VerA is presented, the first Versatile Anonymization framework that solves two challenges in clinical applications and reaches the state of the art on established anonymization tasks, in terms of photorealism and de-identification.

Abstract

The demand for privacy in facial image dissemination is gaining ground internationally, echoed by the proliferation of regulations such as GDPR, DPDPA, CCPA, PIPL, and APPI. While recent advances in anonymization surpass pixelation or blur methods, additional constraints to the task pose challenges. Largely unaddressed by current anonymization methods are clinical images and pairs of before-and-after clinical images illustrating facial medical interventions, e.g., facial surgeries or dental procedures. We present VerA, the first Versatile Anonymization framework that solves two challenges in clinical applications: A) it preserves selected semantic areas (e.g., mouth region) to show medical intervention results, that is, anonymization is only applied to the areas outside the preserved area; and B) it produces anonymized images with consistent personal identity across multiple photographs, which is crucial for anonymizing photographs of the same person taken before and after a clinical intervention. We validate our results on both single and paired anonymization of clinical images through extensive quantitative and qualitative evaluation. We also demonstrate that VerA reaches the state of the art on established anonymization tasks, in terms of photorealism and de-identification.
Paper Structure (30 sections, 4 equations, 21 figures, 8 tables)
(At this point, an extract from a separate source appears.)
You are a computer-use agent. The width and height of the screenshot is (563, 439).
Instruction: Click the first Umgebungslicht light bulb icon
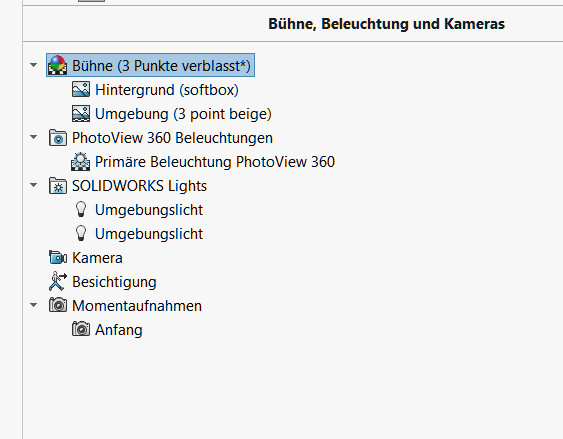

This paper contains 30 sections, 4 equations, 21 figures, 8 tables.

Figures (21)

  • Figure 1: Clinical paired image anonymization. VerA anonymizes two photographs of a person before (left) and after (right) a clinical intervention in the mouth. Top row: the input image pair with a common identity (the same person, but different photographs) and a semantic region to preserve, which is the medically treated area. Second and third row: two example outputs with each a before- (left) and an after-intervention image (right). In the example outputs, the faces except the preserved areas are completely anonymized while the persons' identities in the output images before and after the interventions are preserved.
  • Figure 2: VerA exploits a novel controllable image generator with specialized inversion designed for anonymization tasks, unlike previous methods built on pretrained generators. Compared to SemanticStyleGAN shi2022semanticstylegan that can only control semantics, our illustrated generator has a dual latent space (z$_g$) with individual mappings for high-level attributes. We adapt the conditioning layers of each generator to the dual space, and design a generative contrastive learning approach to learn the high-level controls.
  • Figure 3: Illustration of accumulated semantic and high-level edits (left to right modifications: hair, pose, eyes, and age) with our trained image generator.
  • Figure 4: The effect of segmentation loss on inversion. (a) Input and predicted segmentation, (b) inversion results without and (c) with segmentation loss. Overlaid edges show the reference segmentation from the input (a), illustrating improved inversion.
  • Figure 5: Our clinical single-image anonymization results preserving respectively the mouth, nose, or eyes, compared with state-of-the-art anonymization methods.